The Greatest Showman (Michael Gracey, 2017). The unexpected — and slow-building — success of this big screen musical at least provides gratifying evidence that modern audiences remain hungry for original material, no matter how desperately studio executives treat their production like slabs upon which to drop another McMarvel’s. The career of P.T. Barnum (played here by Hugh Jackman) has provided musical fodder previously, so there’s little confusion about why the filmmakers gravitated to it again. Michael Gracey, making his feature directorial debut, demonstrates a surprisingly deft touch at times. There are signals he has a sharp eye and an admirable sense of how to cut together a film that’s visually dynamic without lapsing into jittery incoherence. The material is not good, though. The screenplay, co-credited to Jenny Bicks and Bill Condon, is a by-the-numbers slog, and the songs, by La La Land Oscar winners Benj Pasek and Justin Paul, are similarly uninspired and moribund. The cast is game, but unexceptional.
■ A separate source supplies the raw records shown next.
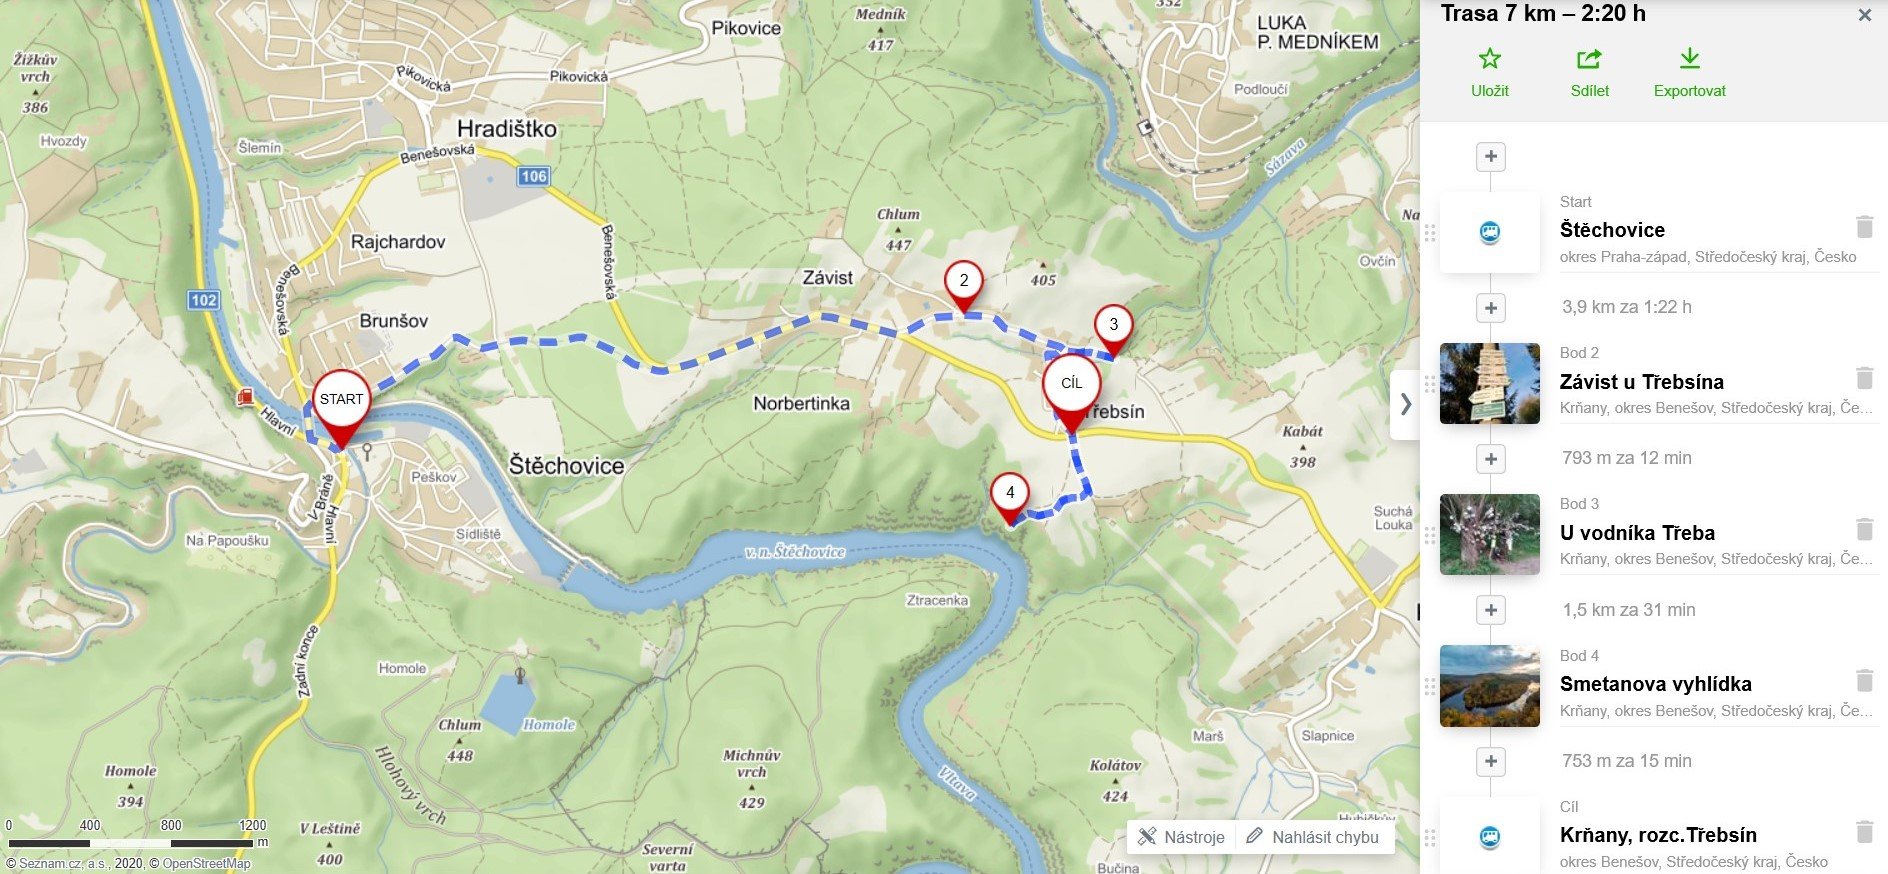Delete the Krňany, rozc.Třebsín destination

click(x=1864, y=832)
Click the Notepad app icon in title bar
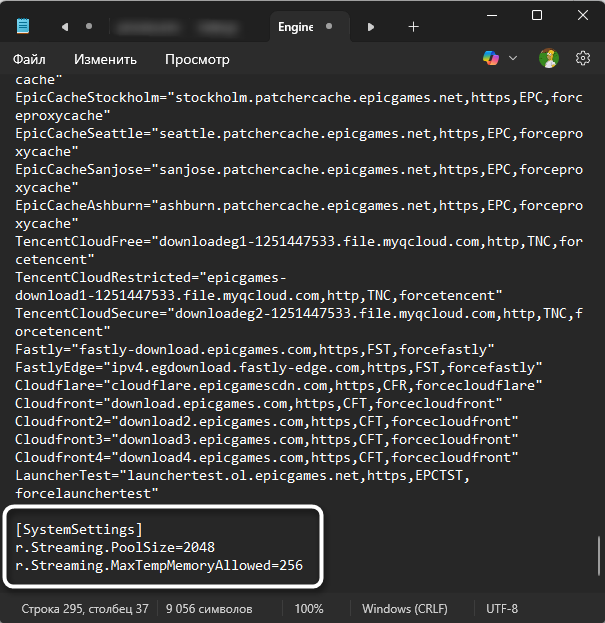Image resolution: width=605 pixels, height=623 pixels. [23, 26]
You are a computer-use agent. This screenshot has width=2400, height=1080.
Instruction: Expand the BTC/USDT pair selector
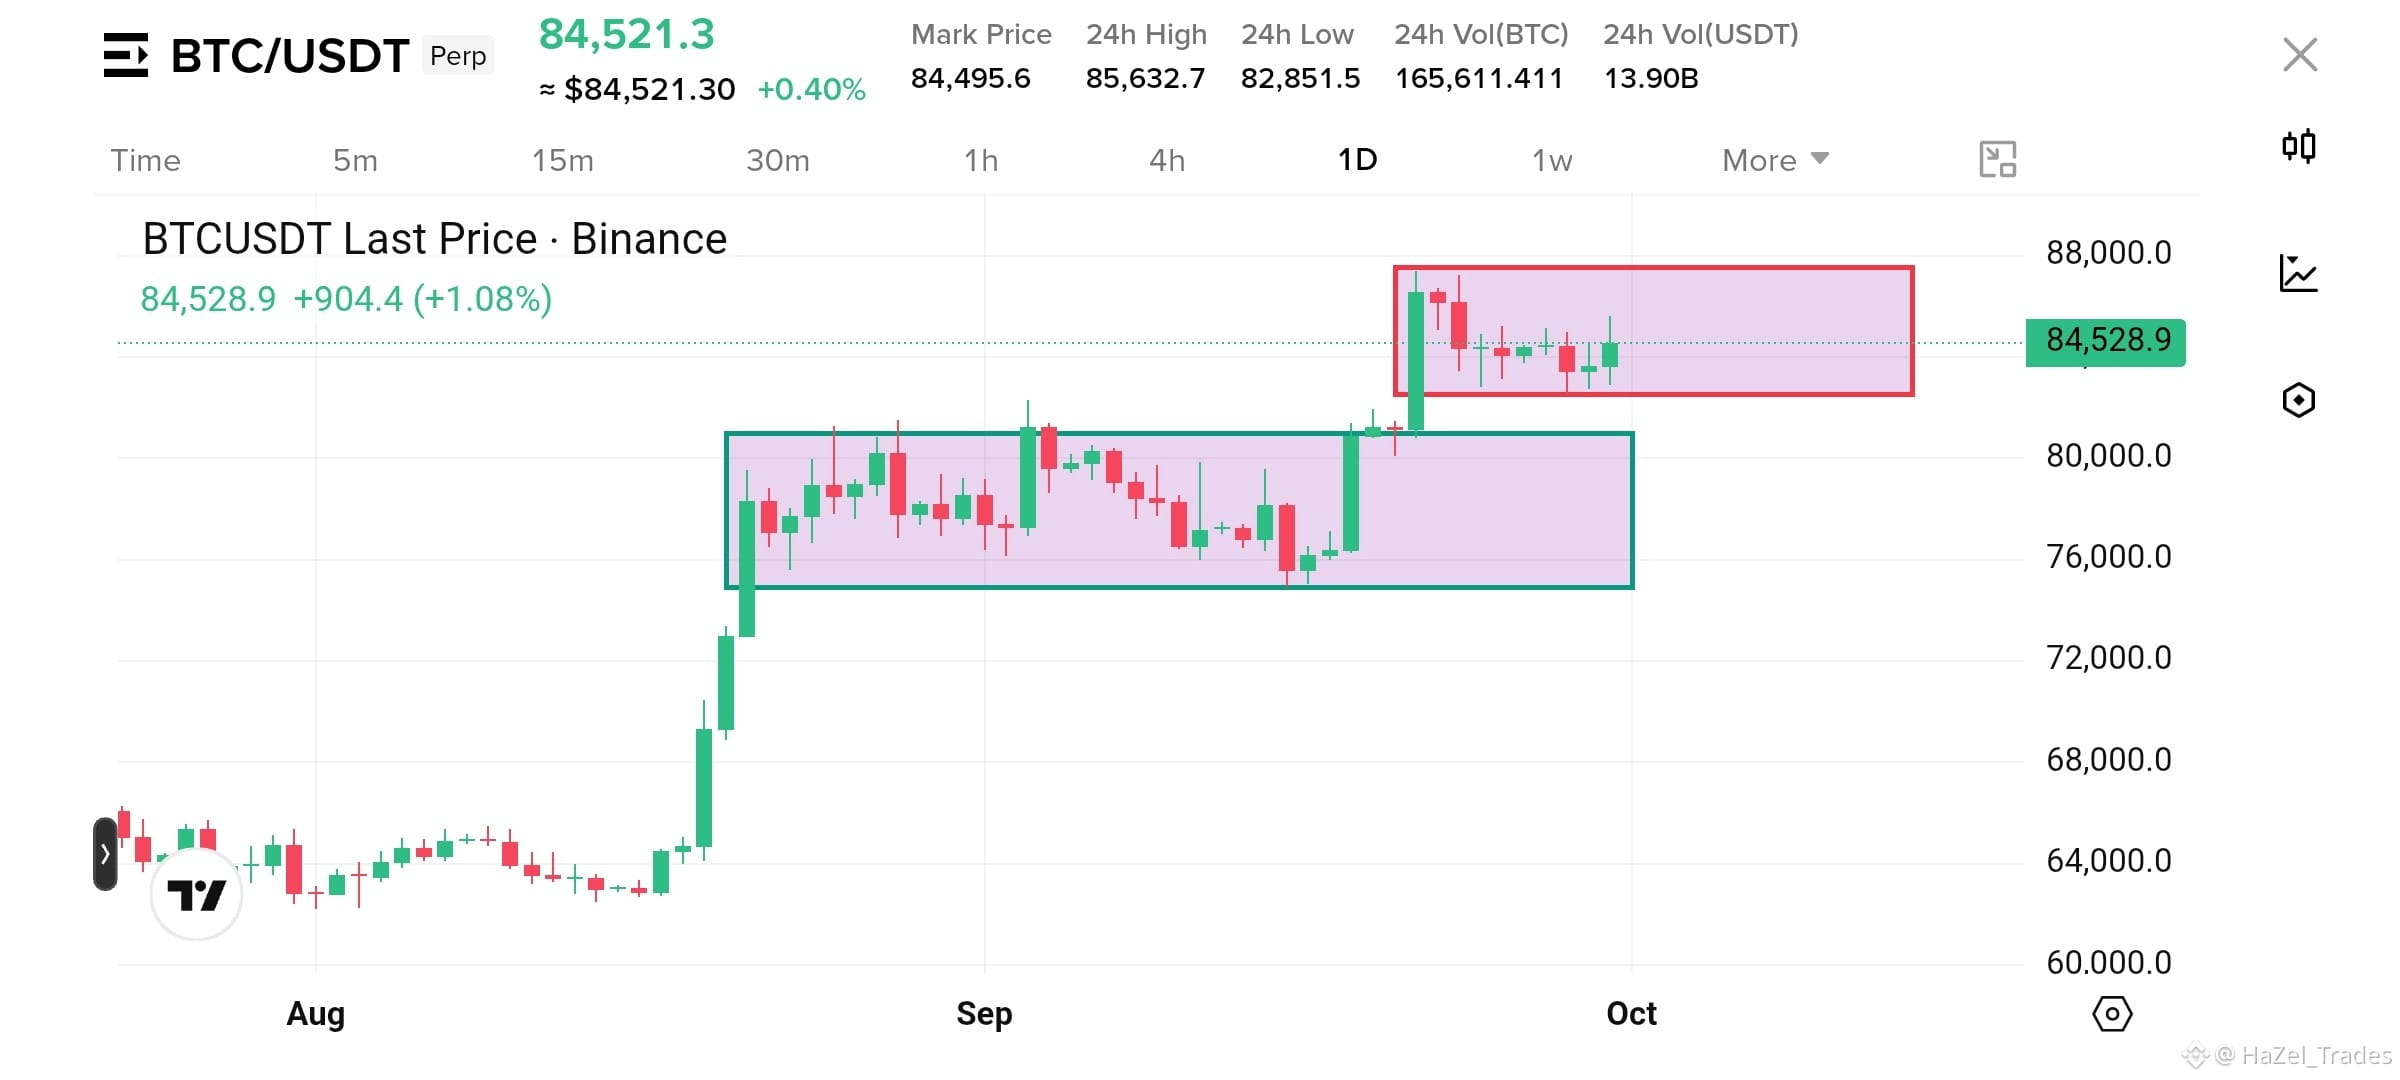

Among the performances, my only real pleasure was watching Michelle Williams blithely beam through her thankless role as Barnum’s wife, only because it feels like a well-earned respite from the heavy dramatic lifting that’s her usual professional charge.

eternity's gate

At Eternity’s Gate (Julian Schnabel, 2018). This experimental probing into Vincent van Gogh’s life and artistic genius has sequences that are almost vividly alive in depicting creation, a task that has humbled far more seasoned filmmakers than Julian Schnabel. Played by Willem Dafoe, van Gogh is depicted as a complicated figure, driving by his passions to points that might be madness or might simply be almost unbearable vulnerability. Schnabel’s abstractions and repetitions are boldly experimental and, unfortunately, wearyingly tedious. The film ultimately comes across as hollowed out, made distance from its subject by Schnabel’s trickery. Oscar Isaac has a nice supporting turn as Paul Guaguin, jolting himself free of the the film’s lulling flow by leaning into the character’s cantankerous certainty.

brute force

Brute Force (Jules Dassin, 1947). A prison drama that lives up to its title, Brute Force follows the inmates of Westgate Prison as they navigate the treacherous social system inside and avoid the wrath of the institution’s sadistic security chief, Captain Munsey (Hume Cronyn). Joe Collins (Burt Lancaster), a towering figure among the incarcerated, plots a jailbreak, the prospects of which don’t seem good, given the film’s bleak cynicism. This was made during the height of Hollywood’s Production Code, when no character who perpetrates ill deeds was allowed to get away scot-free, and there’s not an innocent soul in the cast, so a bloodbath looms. Director Jules Dassin was a master of shadowy mood, which suits the plot’s fraught progression. There’s some woodenness to the storytelling that’s typical of its era, but mostly Brute Force impresses with its bruised-knuckle authority.